よそながらこの対話を聞く者は、熱鉄を飲む思いが致したのであります。司令官はつと目を向け直しますと、専任参謀と副長を特に招き寄せて申されました。

「こういう作戦の中だから、君たちの身も明日は計り知れない。ゆえに、特に依頼しておくわけだが、艦隊長官へ伝言を頼む。」

戦争証言アーカイブ 戦時録音資料 https://www2.nhk.or.jp/archives/shogenarchives/sp/movie.cgi?das_id=D0001400270_00000

精神教育資料 提督の最期(八)
それは、急にその姿勢を正し、言葉も厳かに「陛下の御船を損じましたことは、誠に申し訳ありません。しかし、やるだけのことはやりました。ただ敵の残る1艦に最後のとどめを刺す前に、かくなったことは残念に存じます。どうかこの仇をうち晴らしてください。長官の御武運長久をお祈りいたします。以上だ、頼むよ」と言い終わるや、山口司令官は静かに艦橋にその歩みを移されました。加来艦長も、またやや足早に艦橋に上っていきます。「司令官、なんぞお形見をください」。専任参謀は追いすがるように両手を挙げて艦橋を振り仰ぎました。その手の上へ、山口司令官の戦闘帽がふわりと軽く投げられました。副長は、軍艦旗を肌身につけ、専任参謀は将旗と形見の戦闘帽を抱きまして、最後に2人とも遂に船を去ったのであります。軍艦の舷側を離れました後も、2隻の駆逐艦は近くを去らず、逡巡、幾度かめぐり、幾度か短艇を下ろし、あるいは艦上の諸声を合わせて呼び合い、手を挙げ、帽を打ち振るなど、ほとんど子が親を呼ぶにも勝る哀惜の絶叫と衷情を表し続けたのであります。だが司令官と艦長の牢固たる決意の姿にはいささかの揺るぎも見えず、ただ彼方の艦橋に立てる2つの影も、我に答えて手を振っておるのが見えるだけありました。刻々、その2つの影は、神かのごとき崇高さを顕現しておりました。一瞬、艦橋もろとも黒煙に覆われ去ったかと思えば、また次の一瞬、炎々たる炎は神の像のごとく、その影を栄え照らしました。なお振り続けている手の線まで赤々と見えます。やがて驚くべき海面の変化が予想されます。広く大きい海の洞穴が突如として生じるかのごとき、大渦のもたらし来たった潮鳴りであります。それが先か、後か、轟然、一大音響とともに、彼方の軍艦は裂けておりました。たちまち見るその左舷は、急傾斜して洋中に没し、刹那に深く沈みゆく艦橋には、人なく焔なく煙もなく、まさに中天一痕の月落ちて遙深へ神鎮まったかのようにしか思われません。その渦潮を急に避けながらも、2隻の駆逐艦上から、その有様を目撃しておりました全将兵の目には、既に常時の人間、山口司令官、加来艦長の影はなく、2人にして全く1つなる、我が海軍魂。その一閃の神の光りを明らかに、目で見た心地だったのであります。

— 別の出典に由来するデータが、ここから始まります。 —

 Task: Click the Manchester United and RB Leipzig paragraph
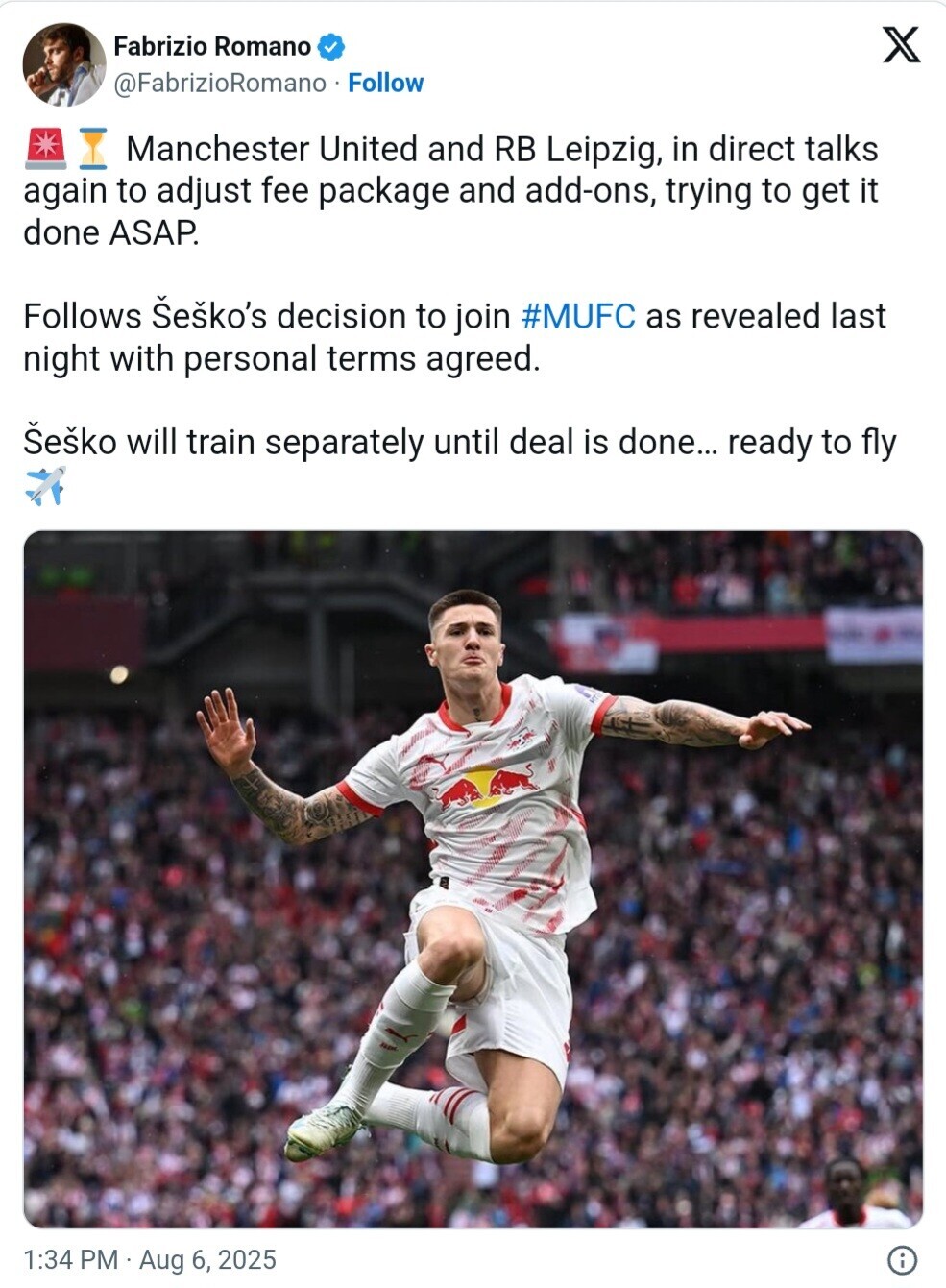451,190
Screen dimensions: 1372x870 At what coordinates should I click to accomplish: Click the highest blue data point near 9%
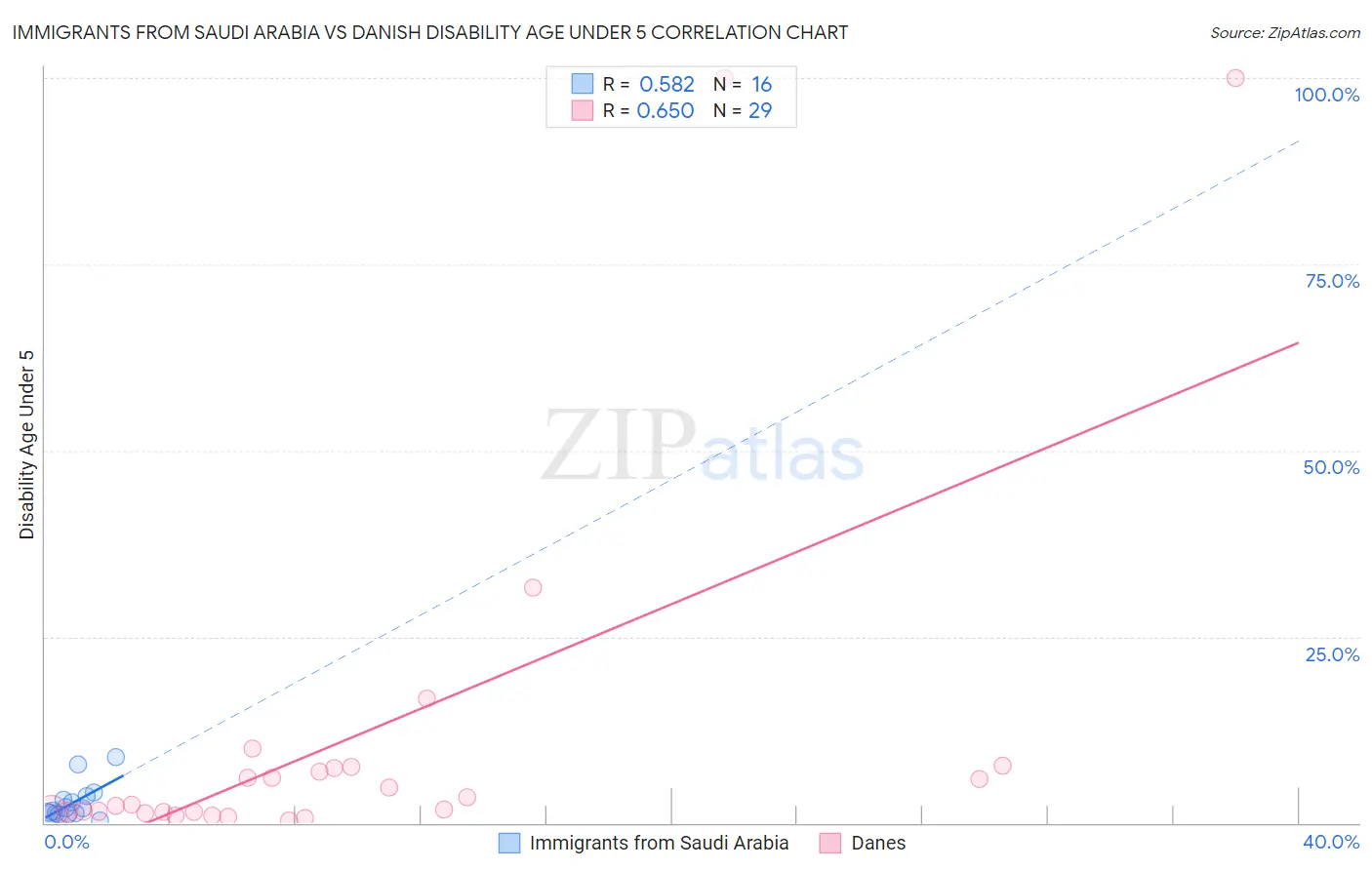[116, 757]
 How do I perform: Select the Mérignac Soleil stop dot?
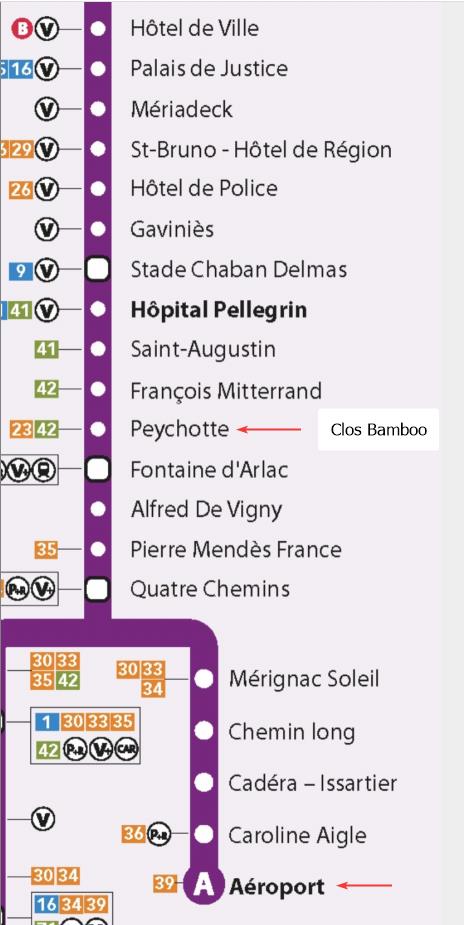point(204,679)
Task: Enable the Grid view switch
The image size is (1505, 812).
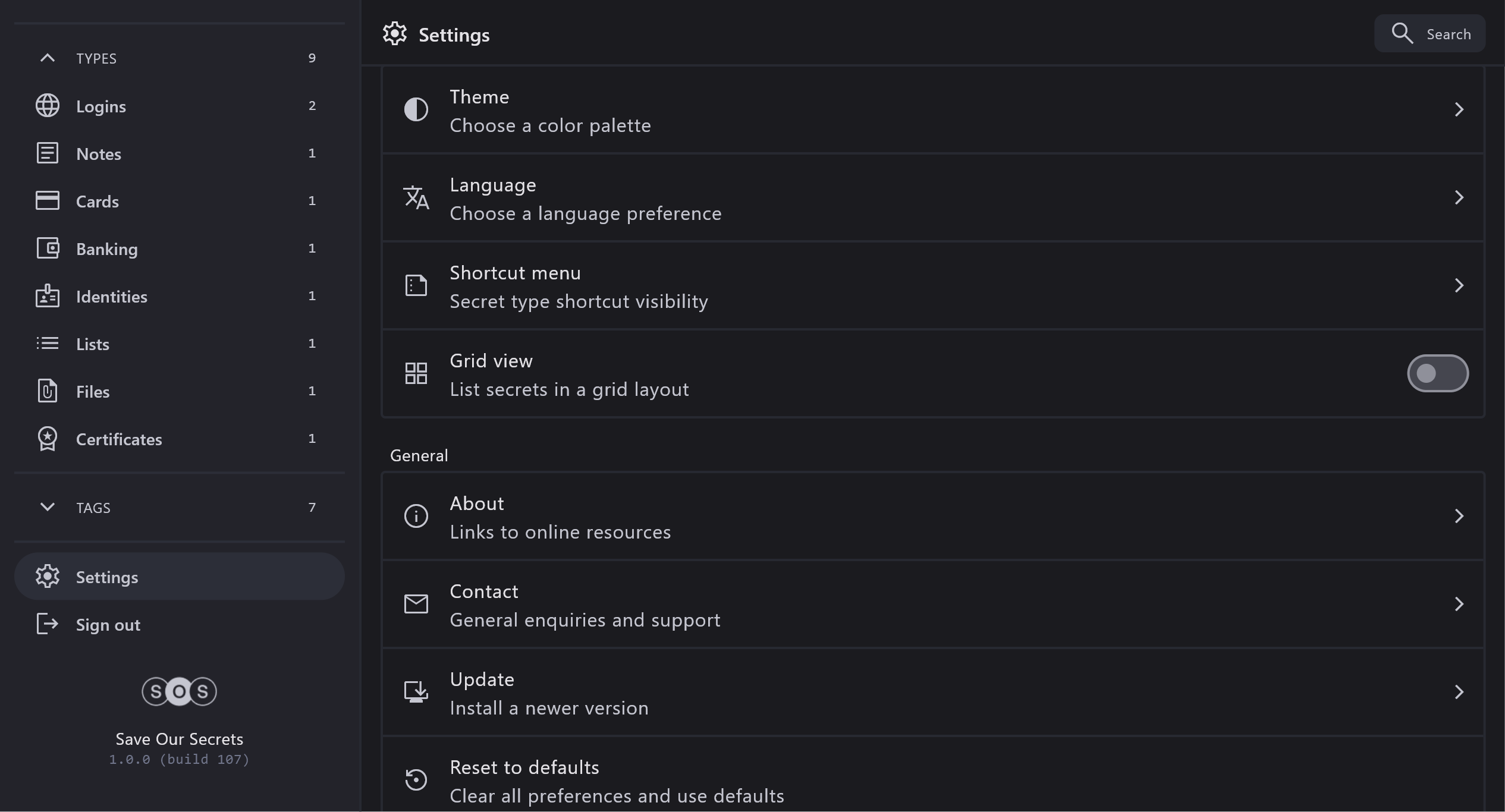Action: tap(1437, 374)
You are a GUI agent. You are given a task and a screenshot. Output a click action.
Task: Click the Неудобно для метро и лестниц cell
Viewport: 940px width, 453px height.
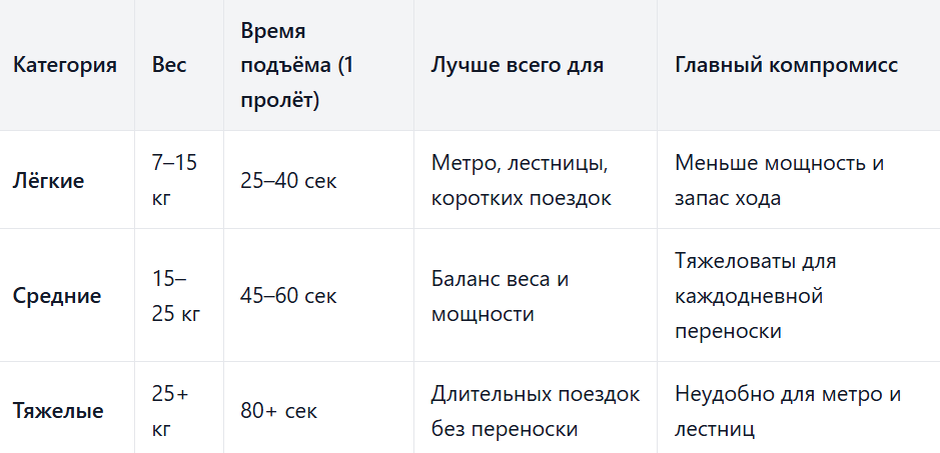788,411
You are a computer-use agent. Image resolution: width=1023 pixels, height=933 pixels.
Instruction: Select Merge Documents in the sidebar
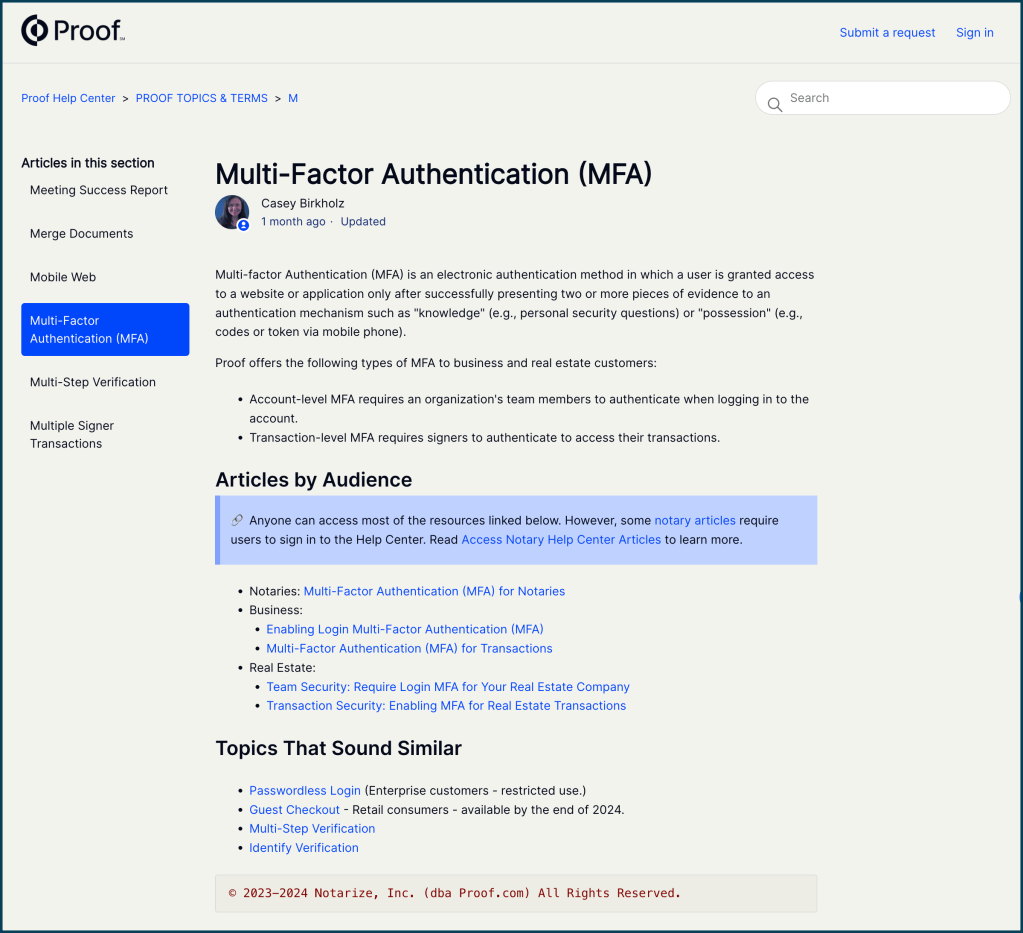point(81,234)
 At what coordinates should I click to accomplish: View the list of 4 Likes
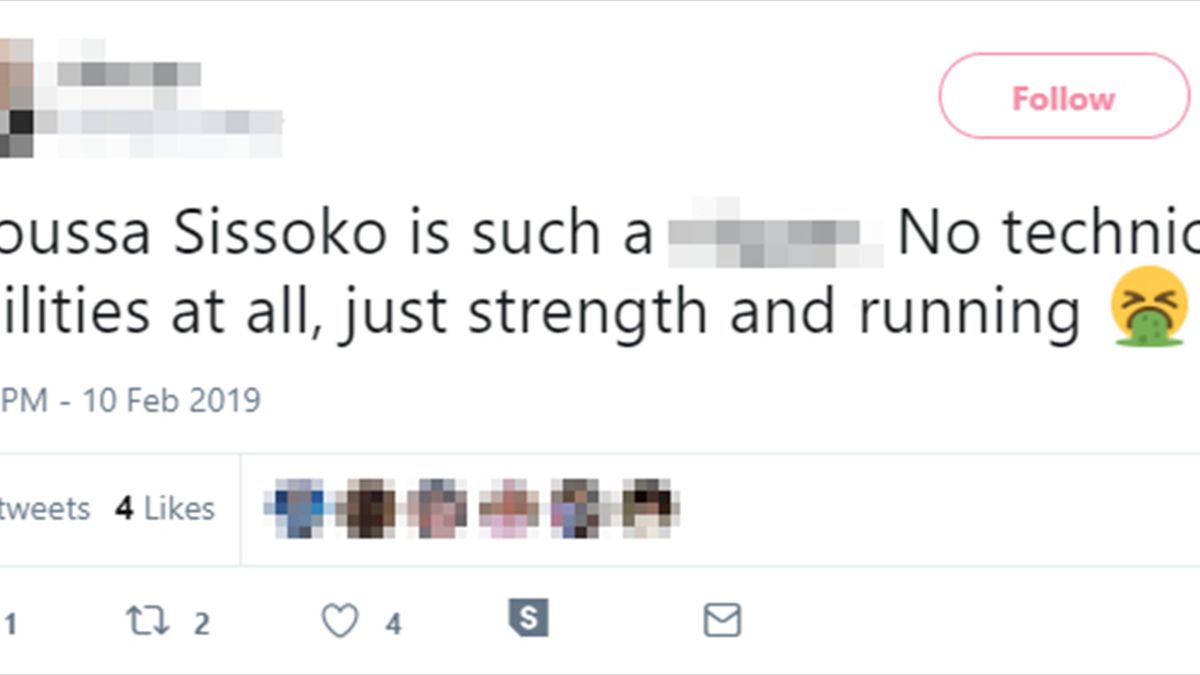pyautogui.click(x=165, y=509)
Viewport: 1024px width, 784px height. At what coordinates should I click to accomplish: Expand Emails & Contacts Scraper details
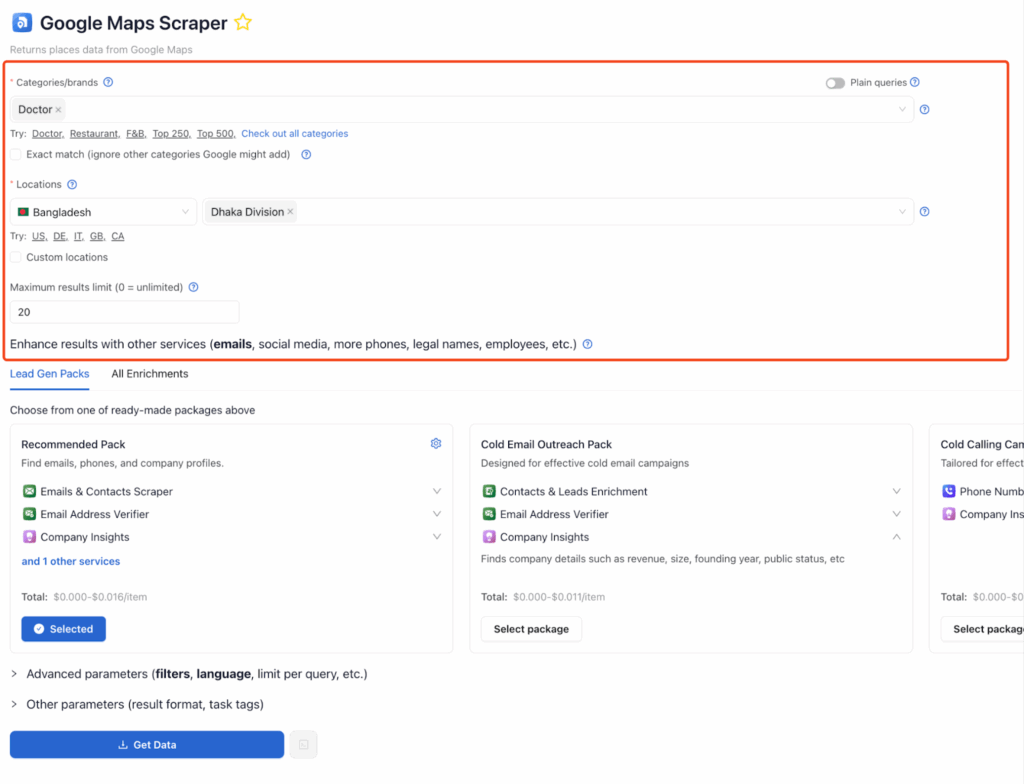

戦争証言アーカイブ 戦時録音資料 https://www2.nhk.or.jp/archives/shogenarchives/sp/movie.cgi?das_id=D0001400271_00000


山口多聞墓

青山霊園1種ロ8-1
このエリア、青山霊園1種ロ8号(警視庁墓地のとなり)界隈は有名人、著名人のお墓が集中している。ゆくゆくはまとめてみたいとは思ってます。。。

山口多聞の墓に参拝。
日本海軍が誇る名将に合掌。

海軍中将
正四位勲一等功一級
山口多聞墓

裏面
昭和十七年六月五日戦死
 元帥海軍大将永野修身書

山本五十六の詠んだ石碑が建立されている。


佐世保海軍墓地には飛龍の慰霊碑がある。あわせて掲載。

航空母艦 飛龍 戦没者慰霊碑

昭和49年6月5日建立
源田実書

昭和17年6月5日、ミッドウェー海戦。
南雲機動部隊(第一航空艦隊)直下の第二航空艦隊にて山口多聞少将の旗艦として出撃。最後の一艦として奮戦するも飛龍は6月6日午前0時15分総員退去、沈没。山口司令官、加来艦長以下800余名を祀る。

慰霊碑建立の記
航空母艦飛龍(17,300噸)は昭和14年7月横須賀海軍工廠にて竣工、支那事変の際は支那沿岸各地に於いて戦功を樹て昭和16年12月大東亜戦争勃発するや開戦劈頭僚艦と共に真珠湾奇襲に成功し更に「ウエーキ」島、豪州、比島、蘭印、インド洋作戦に武勲を樹て昭和17年6月5日「ミッドウエー」島攻略戦に於いては敵陸上基地を猛攻し赤城加賀蒼龍の三航空母艦被弾後は飛龍只一隻孤軍奮戦敵空母「ヨークタウン」を撃破し、更に攻撃準備中武運拙なく被弾大破し火焔に包まれ必死の消火作業も其の効なく遂に総員退去の止むなきに至り第二航空戦隊司令官山口多聞中将、艦長加来止男少将は従容として艦に止どまり多数の戦没者と運命を共にさる
茲に三十三回忌を期し慰霊碑を建立して航空母艦飛龍の功績を顕彰し併せて英霊の冥福を祈念す
 昭和49年6月5日
 航空母艦飛龍遺族生存者有志一同

在天の 山口司令官
加来艦長はじめ たくさんの戦友たちよ
あの日のことども ともに語りたい
その後のことも 聞いてほしい
だが今日は それもかなわず
とこしえに この聖地に
み霊安らかに 眠れかしと
ただ祈るのみ

佐世保海軍墓地

山口多聞の墓の隣は、高須四郎の墓もある。
広大な青山霊園の中でも、海軍軍人同士が並んでいるのは珍しいので、山口多聞とは直接的には関係しないが、あわせて掲載。

高須四郎

1884年10月27日 – 1944年9月2日
海兵35期。海軍大将。
昭和16年の開戦時は、第一艦隊司令長官。昭和17年に南西方面艦隊司令長官。兼第二南遣艦隊司令長官。昭和18年、兼第十三航空艦隊司令長官。昭和19年3月1日、海軍大将に昇進。
昭和19年4月2日、連合艦隊司令長官古賀峯一大将が行方不明になる事件(海軍乙事件)が起こり、次席指揮官である南西方面艦隊司令長官の高須が一時的に連合艦隊の指揮をとっている。
昭和19年6月18日に軍事参議官に就任し、9月2日に病没。

高須家之墓

(裏面)
昭和19年5月
高須四郎建之

海軍大将 高須四郎
海軍主計少佐 高須一郎(長男・昭和18年7月に南方海域で戦死)
日本大学名誉教授 高須敏行(次男・平成22年1月没)

山口多聞の墓と、高須四郎の墓はご近所さん。